For companies aiming to boost efficiency and competitiveness, the target state is often No Touch Procurement. Employees should be able to cover their needs independently and compliantly – without procurement teams having to manually accompany or approve every step. Ensuring consistent adherence to purchasing policies is critical: it prevents maverick buying, ensures budgets and approval rules are followed, and reduces risks – from incorrect orders to compliance and audit violations. BeNeering [2] illustrates how AI agents can help on this journey. The following six intelligent assistants show concrete use cases for AI agents in indirect procurement.
Intelligent universal search across all channels
A key hurdle in indirect procurement is often the fragmentation of purchasing channels, from internal catalogs and inventories to online marketplaces and contract suppliers. Universal Search Agents act as central, fault-tolerant research assistants. With just one query, they scan all available sources within seconds – even in the presence of typos or differing terminology. Results are filtered so that preferred suppliers and compliant options become ranked in line with company-specific purchasing policies and pricing rules. By bundling sources and automatically applying company requirements, the AI agent hides the complexity of multiple sourcing routes behind a single, simple search. As a result, users find what they need faster, while automatically meeting applicable compliance requirements.

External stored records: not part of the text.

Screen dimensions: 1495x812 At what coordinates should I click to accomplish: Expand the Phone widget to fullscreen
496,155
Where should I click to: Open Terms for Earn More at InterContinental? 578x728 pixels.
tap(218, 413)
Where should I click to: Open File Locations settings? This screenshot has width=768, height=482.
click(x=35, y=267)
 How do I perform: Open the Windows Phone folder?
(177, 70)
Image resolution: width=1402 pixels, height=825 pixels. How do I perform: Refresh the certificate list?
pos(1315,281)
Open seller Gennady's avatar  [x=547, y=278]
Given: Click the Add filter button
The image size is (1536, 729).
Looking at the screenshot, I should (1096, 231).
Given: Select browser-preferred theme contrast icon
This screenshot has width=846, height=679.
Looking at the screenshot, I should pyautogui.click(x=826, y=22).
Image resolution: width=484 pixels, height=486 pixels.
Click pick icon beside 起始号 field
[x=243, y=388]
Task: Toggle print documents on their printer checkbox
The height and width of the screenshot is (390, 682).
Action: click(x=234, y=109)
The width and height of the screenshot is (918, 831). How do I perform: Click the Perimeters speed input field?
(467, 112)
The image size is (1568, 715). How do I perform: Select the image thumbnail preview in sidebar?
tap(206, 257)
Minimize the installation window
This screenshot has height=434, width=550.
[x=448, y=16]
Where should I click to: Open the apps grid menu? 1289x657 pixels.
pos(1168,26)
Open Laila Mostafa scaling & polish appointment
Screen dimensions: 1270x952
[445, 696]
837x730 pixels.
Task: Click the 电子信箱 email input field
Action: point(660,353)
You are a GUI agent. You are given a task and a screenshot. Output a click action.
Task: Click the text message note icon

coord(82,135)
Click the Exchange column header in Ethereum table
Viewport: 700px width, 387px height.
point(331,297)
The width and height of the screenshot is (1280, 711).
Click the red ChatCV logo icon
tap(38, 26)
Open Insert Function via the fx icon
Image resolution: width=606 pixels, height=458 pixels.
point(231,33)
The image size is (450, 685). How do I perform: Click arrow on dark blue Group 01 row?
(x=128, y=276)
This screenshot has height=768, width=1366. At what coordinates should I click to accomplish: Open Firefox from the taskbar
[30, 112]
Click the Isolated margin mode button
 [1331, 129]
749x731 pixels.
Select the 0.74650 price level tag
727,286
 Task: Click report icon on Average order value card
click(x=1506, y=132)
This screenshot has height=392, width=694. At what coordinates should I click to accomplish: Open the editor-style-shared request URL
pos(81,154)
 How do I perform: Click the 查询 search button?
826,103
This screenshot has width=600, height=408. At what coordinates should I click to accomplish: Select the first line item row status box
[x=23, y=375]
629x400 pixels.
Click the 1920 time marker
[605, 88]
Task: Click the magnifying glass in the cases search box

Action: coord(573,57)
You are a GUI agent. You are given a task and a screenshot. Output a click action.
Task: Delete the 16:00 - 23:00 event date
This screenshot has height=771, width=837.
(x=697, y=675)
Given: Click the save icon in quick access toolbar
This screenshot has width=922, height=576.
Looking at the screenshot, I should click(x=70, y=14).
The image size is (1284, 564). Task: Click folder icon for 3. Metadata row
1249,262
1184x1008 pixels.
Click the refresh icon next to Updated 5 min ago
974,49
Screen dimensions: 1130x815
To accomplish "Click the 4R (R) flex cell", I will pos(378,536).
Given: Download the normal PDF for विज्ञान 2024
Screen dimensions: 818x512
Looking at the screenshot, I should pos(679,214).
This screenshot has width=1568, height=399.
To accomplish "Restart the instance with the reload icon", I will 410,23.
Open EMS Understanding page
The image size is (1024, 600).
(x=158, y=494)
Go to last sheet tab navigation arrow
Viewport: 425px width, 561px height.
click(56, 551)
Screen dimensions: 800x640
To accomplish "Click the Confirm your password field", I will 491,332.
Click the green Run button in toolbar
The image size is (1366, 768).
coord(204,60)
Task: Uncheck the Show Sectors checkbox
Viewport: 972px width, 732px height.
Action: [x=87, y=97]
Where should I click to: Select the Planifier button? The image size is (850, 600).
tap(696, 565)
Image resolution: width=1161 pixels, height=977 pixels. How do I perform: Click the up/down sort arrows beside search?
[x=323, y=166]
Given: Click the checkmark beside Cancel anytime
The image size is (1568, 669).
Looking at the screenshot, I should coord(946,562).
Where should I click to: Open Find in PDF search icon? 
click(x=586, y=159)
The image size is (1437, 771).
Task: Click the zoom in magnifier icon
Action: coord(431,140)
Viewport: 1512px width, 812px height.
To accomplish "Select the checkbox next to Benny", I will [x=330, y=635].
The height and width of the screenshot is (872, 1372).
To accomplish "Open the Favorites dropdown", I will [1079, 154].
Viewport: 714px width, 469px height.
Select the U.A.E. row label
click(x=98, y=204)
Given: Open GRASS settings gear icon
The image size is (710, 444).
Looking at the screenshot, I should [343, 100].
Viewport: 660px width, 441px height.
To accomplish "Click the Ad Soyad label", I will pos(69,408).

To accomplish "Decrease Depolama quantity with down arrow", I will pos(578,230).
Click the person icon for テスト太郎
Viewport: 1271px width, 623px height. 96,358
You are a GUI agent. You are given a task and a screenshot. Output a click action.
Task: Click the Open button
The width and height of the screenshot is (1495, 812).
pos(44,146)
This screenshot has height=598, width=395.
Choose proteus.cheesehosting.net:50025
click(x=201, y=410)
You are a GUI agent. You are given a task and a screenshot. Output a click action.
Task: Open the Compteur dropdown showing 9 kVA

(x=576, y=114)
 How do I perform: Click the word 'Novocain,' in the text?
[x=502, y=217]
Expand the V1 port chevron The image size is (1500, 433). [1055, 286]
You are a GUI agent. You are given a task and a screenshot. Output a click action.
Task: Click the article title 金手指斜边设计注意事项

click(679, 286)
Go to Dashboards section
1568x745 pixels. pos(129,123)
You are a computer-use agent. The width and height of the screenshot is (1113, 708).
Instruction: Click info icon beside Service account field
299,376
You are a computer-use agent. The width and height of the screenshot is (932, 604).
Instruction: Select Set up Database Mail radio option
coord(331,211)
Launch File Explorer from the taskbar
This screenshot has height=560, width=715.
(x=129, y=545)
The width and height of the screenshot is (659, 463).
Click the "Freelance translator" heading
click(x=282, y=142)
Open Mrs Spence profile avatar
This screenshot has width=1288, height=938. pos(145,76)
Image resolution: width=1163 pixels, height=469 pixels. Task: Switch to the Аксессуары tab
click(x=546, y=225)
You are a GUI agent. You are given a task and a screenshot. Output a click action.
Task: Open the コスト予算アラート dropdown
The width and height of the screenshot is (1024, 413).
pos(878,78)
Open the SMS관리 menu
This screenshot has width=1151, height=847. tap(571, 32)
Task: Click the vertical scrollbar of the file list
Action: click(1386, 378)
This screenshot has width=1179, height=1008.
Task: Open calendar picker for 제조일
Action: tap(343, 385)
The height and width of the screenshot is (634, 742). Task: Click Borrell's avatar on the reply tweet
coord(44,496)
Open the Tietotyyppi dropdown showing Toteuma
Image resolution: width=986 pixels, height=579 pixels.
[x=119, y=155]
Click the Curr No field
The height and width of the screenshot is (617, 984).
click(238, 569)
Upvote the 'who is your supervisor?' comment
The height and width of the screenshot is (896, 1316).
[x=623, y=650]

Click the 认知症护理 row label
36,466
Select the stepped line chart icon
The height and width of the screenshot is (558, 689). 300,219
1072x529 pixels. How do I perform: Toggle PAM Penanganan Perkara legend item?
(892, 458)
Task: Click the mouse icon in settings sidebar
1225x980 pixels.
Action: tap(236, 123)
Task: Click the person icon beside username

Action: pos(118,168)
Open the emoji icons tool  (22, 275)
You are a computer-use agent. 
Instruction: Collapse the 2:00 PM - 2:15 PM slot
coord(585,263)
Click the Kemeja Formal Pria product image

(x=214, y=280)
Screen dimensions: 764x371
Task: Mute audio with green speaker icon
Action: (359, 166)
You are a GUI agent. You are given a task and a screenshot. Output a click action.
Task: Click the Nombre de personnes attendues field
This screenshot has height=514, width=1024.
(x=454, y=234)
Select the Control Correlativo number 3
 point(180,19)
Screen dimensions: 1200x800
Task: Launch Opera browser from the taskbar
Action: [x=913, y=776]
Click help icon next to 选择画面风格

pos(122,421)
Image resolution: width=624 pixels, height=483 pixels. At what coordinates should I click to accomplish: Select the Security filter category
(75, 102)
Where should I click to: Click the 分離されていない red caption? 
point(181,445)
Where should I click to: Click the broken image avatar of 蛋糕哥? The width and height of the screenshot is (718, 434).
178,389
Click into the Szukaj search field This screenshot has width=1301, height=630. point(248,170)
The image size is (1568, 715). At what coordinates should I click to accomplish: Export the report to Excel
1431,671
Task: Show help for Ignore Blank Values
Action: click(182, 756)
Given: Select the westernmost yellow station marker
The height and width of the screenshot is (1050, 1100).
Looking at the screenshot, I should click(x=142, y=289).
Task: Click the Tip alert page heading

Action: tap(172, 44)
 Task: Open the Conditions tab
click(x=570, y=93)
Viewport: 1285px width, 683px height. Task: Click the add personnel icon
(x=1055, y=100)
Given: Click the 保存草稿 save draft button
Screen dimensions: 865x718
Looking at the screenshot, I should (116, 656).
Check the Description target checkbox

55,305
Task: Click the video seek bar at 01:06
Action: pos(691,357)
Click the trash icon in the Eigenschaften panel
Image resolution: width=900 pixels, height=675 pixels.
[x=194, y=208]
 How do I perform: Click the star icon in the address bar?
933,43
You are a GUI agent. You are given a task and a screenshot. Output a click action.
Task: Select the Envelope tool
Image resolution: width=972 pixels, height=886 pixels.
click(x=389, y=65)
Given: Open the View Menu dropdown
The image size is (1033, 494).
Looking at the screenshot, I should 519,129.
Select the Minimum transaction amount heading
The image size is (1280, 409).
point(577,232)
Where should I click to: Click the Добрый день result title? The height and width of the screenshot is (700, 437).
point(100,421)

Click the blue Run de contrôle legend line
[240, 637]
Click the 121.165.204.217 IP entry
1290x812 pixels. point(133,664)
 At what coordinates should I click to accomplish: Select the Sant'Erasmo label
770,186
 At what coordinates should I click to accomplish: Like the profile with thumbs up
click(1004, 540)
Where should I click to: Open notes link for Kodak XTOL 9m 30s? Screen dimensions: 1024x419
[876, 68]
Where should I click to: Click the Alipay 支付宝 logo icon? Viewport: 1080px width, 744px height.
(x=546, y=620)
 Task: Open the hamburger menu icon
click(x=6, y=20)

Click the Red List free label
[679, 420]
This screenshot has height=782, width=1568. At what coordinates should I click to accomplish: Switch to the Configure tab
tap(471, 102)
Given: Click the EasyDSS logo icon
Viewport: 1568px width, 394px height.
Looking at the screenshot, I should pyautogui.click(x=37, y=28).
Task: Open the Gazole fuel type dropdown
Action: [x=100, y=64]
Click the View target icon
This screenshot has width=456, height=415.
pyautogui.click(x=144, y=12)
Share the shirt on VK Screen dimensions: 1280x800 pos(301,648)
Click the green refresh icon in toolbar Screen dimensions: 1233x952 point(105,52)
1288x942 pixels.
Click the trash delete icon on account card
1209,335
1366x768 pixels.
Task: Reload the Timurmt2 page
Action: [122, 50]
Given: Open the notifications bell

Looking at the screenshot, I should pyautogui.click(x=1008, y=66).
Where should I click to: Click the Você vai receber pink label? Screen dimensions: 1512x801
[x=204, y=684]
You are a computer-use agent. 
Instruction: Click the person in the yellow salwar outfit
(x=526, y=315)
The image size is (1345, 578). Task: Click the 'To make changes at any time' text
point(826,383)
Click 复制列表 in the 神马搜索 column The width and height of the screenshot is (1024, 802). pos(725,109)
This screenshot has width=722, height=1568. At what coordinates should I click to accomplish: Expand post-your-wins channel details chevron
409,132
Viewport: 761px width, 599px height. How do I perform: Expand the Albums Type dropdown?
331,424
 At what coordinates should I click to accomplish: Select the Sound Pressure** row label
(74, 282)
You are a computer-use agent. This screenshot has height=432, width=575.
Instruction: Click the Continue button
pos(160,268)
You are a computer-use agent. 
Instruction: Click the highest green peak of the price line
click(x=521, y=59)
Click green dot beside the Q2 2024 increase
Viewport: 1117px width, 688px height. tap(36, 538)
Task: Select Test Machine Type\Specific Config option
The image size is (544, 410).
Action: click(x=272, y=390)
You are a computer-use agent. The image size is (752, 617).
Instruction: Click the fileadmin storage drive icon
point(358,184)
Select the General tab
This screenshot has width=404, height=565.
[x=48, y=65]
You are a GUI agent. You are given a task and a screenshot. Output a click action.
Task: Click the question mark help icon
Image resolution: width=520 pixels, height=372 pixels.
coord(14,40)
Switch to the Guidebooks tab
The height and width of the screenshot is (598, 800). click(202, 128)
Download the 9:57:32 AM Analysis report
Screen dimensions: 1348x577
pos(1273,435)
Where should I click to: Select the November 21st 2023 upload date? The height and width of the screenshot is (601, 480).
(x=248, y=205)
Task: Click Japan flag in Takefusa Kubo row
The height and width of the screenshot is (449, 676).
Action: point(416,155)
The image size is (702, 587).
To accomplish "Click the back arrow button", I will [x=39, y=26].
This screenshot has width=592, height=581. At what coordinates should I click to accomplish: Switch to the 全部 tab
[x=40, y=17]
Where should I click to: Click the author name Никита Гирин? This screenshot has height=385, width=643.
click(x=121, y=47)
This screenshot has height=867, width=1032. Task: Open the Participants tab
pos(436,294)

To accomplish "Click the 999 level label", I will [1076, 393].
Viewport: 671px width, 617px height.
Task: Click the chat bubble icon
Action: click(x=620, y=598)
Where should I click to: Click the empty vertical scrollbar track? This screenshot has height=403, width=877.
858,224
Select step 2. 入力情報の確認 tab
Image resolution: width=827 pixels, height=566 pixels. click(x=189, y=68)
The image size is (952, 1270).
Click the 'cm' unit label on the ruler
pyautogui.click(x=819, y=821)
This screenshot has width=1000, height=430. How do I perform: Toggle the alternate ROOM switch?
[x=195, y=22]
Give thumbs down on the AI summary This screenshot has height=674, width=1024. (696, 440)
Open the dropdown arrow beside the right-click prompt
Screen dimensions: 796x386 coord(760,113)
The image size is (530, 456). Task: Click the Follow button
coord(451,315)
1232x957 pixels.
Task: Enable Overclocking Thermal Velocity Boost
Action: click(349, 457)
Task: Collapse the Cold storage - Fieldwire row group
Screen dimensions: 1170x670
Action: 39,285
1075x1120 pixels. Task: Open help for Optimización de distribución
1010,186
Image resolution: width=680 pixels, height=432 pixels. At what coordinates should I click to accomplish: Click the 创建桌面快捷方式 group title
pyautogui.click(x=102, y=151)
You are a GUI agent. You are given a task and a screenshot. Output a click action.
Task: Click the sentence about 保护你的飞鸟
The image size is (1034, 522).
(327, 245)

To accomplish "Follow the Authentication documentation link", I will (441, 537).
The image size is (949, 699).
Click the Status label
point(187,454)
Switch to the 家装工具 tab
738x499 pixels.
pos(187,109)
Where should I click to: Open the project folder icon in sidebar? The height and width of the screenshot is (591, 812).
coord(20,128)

Processing freetext requests efficiently
But what happens when a required item is not digitally catalogued anywhere? In practice, this often leads to informal email orders or unstructured freetext requisitions, creating additional effort and increasing the risk of errors. This is where Free Text Intake Agents come in: they understand natural language and convert unstructured needs into formally correct purchase requisitions. Based on a short description – or on an existing supplier quote – the agent generates a precise product or service specification, adds missing details such as material group, cost center, requested delivery date, or G/L account, and takes relevant compliance requirements into account. This standardizes even non-catalogued needs, reduces errors and rework, and makes employees less likely to resort to unofficial purchasing routes.
Procurement policy guidance
Complex purchasing policies and unclear approval routes often create uncertainty for requesters. Can I commission this service directly? Do I need approval for that order? AI agents focused on procurement policy (Procurement Policy Advisors) answer such questions via chat within seconds. As smart chatbots, they are available around the clock and provide guidance on policies, processes, and exceptions. Whether it is booking a hotel, purchasing a specific work item, or dealing with special cases – the virtual policy advisor knows internal purchasing rules in detail. Users ask their question in natural language and receive a clear text-based answer with a direct link to the associated policy or help page, reducing follow-up questions and misinterpretations by eliminating the need to search through lengthy PDFs or intranet pages.
The value increases when the chatbot goes beyond policy guidance and combines policy knowledge with process data. Then, chat can clarify not only what is allowed, but also where a request currently stands – from the shopping cart status and related documents to outstanding approvals. ERP-adjacent information, such as the status of an SAP purchase requisition, order status, or order history, can also be retrieved on demand. This reduces chasing emails, speeds up approvals, and makes the process more transparent and traceable for both requesters and procurement teams.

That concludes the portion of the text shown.